Two weeks have passed since the magnitude 7.5 and 7.2 twin earthquakes that struck northern Venezuela on June 24. On July 9, the Pan American Health Organization (PAHO) published its two-week assessment report and appealed to the international community for roughly $24 million in emergency health aid. What emerges from the report is a picture in which the damage from the earthquakes themselves is compounding with the fragility of a health system eroded over many years — producing a complex health crisis.
What happened
According to official figures as of July 8, there are 3,535 dead and 16,740 injured. The United Nations says that "more than 50,000 people remain missing," and the final death toll may rise further. In La Guaira state, close to the epicenter, 80% of buildings were damaged or collapsed, leaving 17,854 people without a home.
PAHO has deployed 12 field teams on the ground and is continuing support in four areas: trauma care, mental health, epidemiological surveillance, and water, sanitation and hygiene (WASH). Separately, the UN has appealed for about $296 million in humanitarian assistance; PAHO's $24 million is the appeal specifically for the health component. From across the Caribbean, Haiti — itself in the midst of a severe security crisis — also dispatched a medical team on July 9, with 31 doctors, surgeons and emergency specialists and 5.5 tons of medicines aboard.
Context: a health system broken before it broke
The biggest problem PAHO's report points to is that health care in the affected areas "was already close to dysfunction before the earthquake." Venezuela has roughly 60,000 registered physicians, but a third of them have already emigrated abroad. Years of economic crisis left equipment and medicines in short supply, and the health workers who remained had been holding the line — until a major disaster landed on top of it all.
The risk of infectious disease is also pressing. In makeshift shelters stretched beyond capacity, clean water and sanitation facilities are lacking, and PAHO explicitly flagged the risk of outbreaks of measles, diphtheria, dengue, chikungunya, Zika and malaria. Venezuela is a country that experienced resurgences of measles and diphtheria in recent years. Vaccination coverage was already low before the earthquake, and that has laid the groundwork for disease to spread.
The question: will aid arrive, and will information be open?
In a Venezuela in political transition, Vice President Rodríguez is leading the disaster response, but the transparency of damage information has drawn criticism.

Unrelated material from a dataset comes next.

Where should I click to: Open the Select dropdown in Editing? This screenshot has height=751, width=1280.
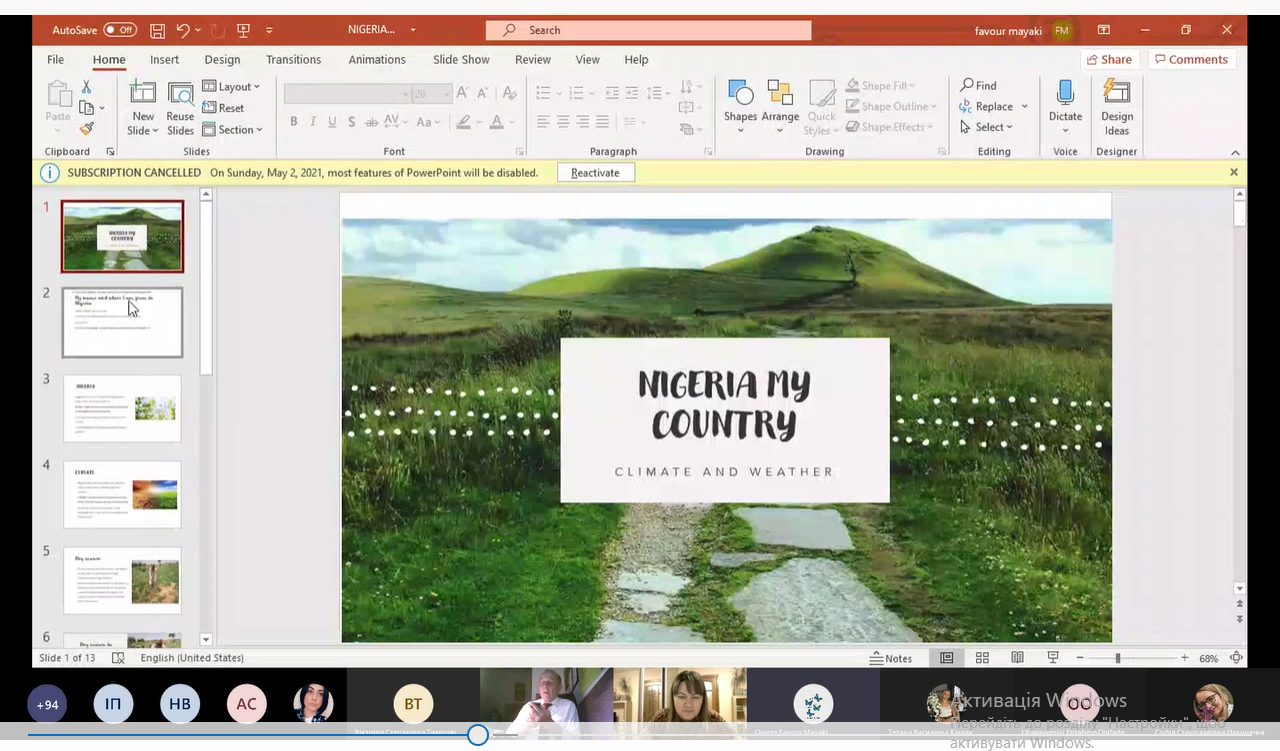click(987, 127)
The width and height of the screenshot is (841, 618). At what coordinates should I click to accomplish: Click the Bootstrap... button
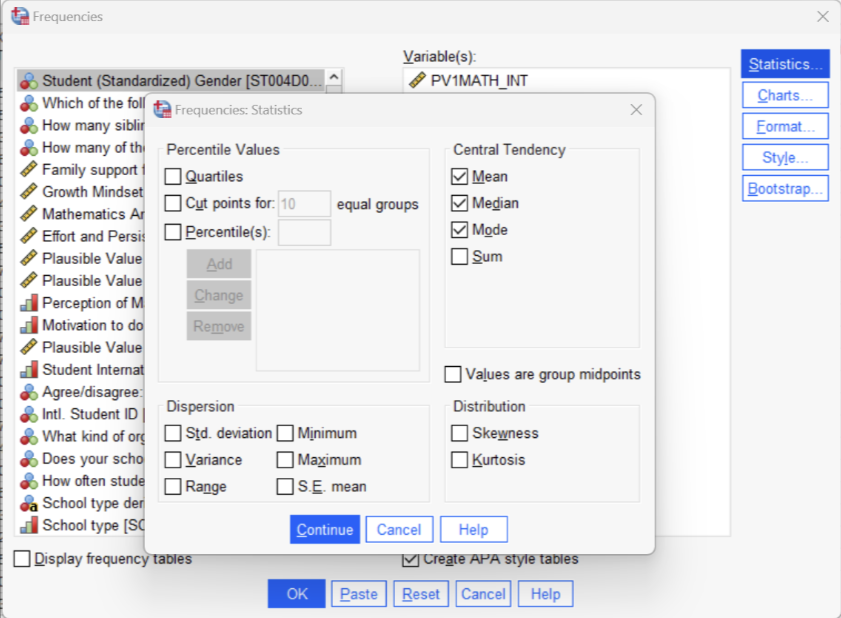coord(785,188)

The gap between official figures for deaths and displacement and what field reporting suggests makes it harder for the international community to judge the scale and speed of the aid required. Humanitarian assistance cannot move unless "how much is needed" is visible.
The other question is money. With US foreign aid cuts and PAHO's own shrinking budget, the funding environment for health assistance in the region has clearly grown harsher over the past year. Whether the $24 million appeal is met will also serve as a litmus test of how deep "aid fatigue" runs in this region.
My perspective
As a physical therapist who has thought about the relationship between disasters and disability, I want to set down what this two-week mark means. The focus of disaster medicine shifts over time — from trauma care in the immediate aftermath to the management of chronic conditions, rehabilitation and mental health a few weeks later. In a major earthquake like this one, thousands of people will be left with lifelong disabilities: spinal cord injuries, limb amputations. What they need is a long accompaniment after the surgery — prostheses and orthoses, wheelchairs, adaptations to their living environment, and income security.
In a country where a third of its doctors have gone abroad, who will carry these long-term needs? PAHO's $24 million appeal is a figure for the emergency phase; support for people with disabilities in the recovery phase is a different — and far less glamorous — conversation about funding. The real work begins after the news coverage fades. I am writing that down here, for the record.
Glossary
sismo = earthquake in Spanish; terremoto is a common synonym. brote = an outbreak of infectious disease. agua, saneamiento e higiene (WASH) = water, sanitation and hygiene — the international term for the basic package of health support in disasters.
Health infrastructure that seems to have "suddenly broken" after an earthquake is, in reality, a story of fragility built up over years. And the real work begins after the news coverage fades.
References
- PAHO Response to 2026 Venezuela Earthquakes (PAHO) — paho.org
- Overcrowded Shelters, Poor Water Access Pose Health Risks After Venezuela Quakes, PAHO Says (US News, 2026-07-09) — usnews.com
- 'A War Zone': Venezuela Aid Workers Fear Health Crisis After Earthquakes (Al Jazeera, 2026-07-02) — aljazeera.com
- Haiti Deploys Medical Mission to Earthquake-hit Venezuela (Haitian Times, 2026-07-09) — haitiantimes.com
- 2026 Venezuela earthquakes (Wikipedia) — en.wikipedia.org
※ This article is the author’s commentary based on public information. Figures such as death tolls and aid amounts remain fluid; please confirm the latest numbers with primary sources from each organization. Quotations are kept minimal and sources are cited.